**GOAL**:
Could you pull every line out of the material below and reproduce each one verbatim?

**ENTRIES SHOWN**:
○ ○ ○ ○ ○ ○ ○
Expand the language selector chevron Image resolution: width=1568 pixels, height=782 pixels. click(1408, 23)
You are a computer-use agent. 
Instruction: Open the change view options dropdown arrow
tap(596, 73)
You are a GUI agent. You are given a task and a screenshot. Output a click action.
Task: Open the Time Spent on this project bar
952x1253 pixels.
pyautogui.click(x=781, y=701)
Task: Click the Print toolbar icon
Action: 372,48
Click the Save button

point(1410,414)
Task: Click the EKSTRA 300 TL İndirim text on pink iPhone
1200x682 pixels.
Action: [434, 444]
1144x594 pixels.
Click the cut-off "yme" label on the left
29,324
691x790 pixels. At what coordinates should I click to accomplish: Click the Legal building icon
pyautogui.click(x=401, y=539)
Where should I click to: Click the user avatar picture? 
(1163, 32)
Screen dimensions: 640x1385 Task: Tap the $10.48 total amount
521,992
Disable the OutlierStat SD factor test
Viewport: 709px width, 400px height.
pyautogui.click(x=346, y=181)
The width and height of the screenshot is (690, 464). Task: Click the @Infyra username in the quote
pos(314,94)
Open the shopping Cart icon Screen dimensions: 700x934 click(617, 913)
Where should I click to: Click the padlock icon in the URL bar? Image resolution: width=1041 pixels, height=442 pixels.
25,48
○ ○ ○ ○ ○ ○ ○
**PROBLEM SOLUTION**:
Expand the language selector chevron Image resolution: width=1568 pixels, height=782 pixels. click(1408, 23)
You are a computer-use agent. 
Instruction: Open the change view options dropdown arrow
tap(596, 73)
You are a GUI agent. You are given a task and a screenshot. Output a click action.
Task: Open the Time Spent on this project bar
952x1253 pixels.
pyautogui.click(x=781, y=701)
Task: Click the Print toolbar icon
Action: 372,48
Click the Save button

point(1410,414)
Task: Click the EKSTRA 300 TL İndirim text on pink iPhone
1200x682 pixels.
Action: [434, 444]
1144x594 pixels.
Click the cut-off "yme" label on the left
29,324
691x790 pixels. At what coordinates should I click to accomplish: Click the Legal building icon
pyautogui.click(x=401, y=539)
Where should I click to: Click the user avatar picture? 
(1163, 32)
Screen dimensions: 640x1385 Task: Tap the $10.48 total amount
521,992
Disable the OutlierStat SD factor test
Viewport: 709px width, 400px height.
pyautogui.click(x=346, y=181)
The width and height of the screenshot is (690, 464). Task: Click the @Infyra username in the quote
pos(314,94)
Open the shopping Cart icon Screen dimensions: 700x934 click(617, 913)
Where should I click to: Click the padlock icon in the URL bar? Image resolution: width=1041 pixels, height=442 pixels.
25,48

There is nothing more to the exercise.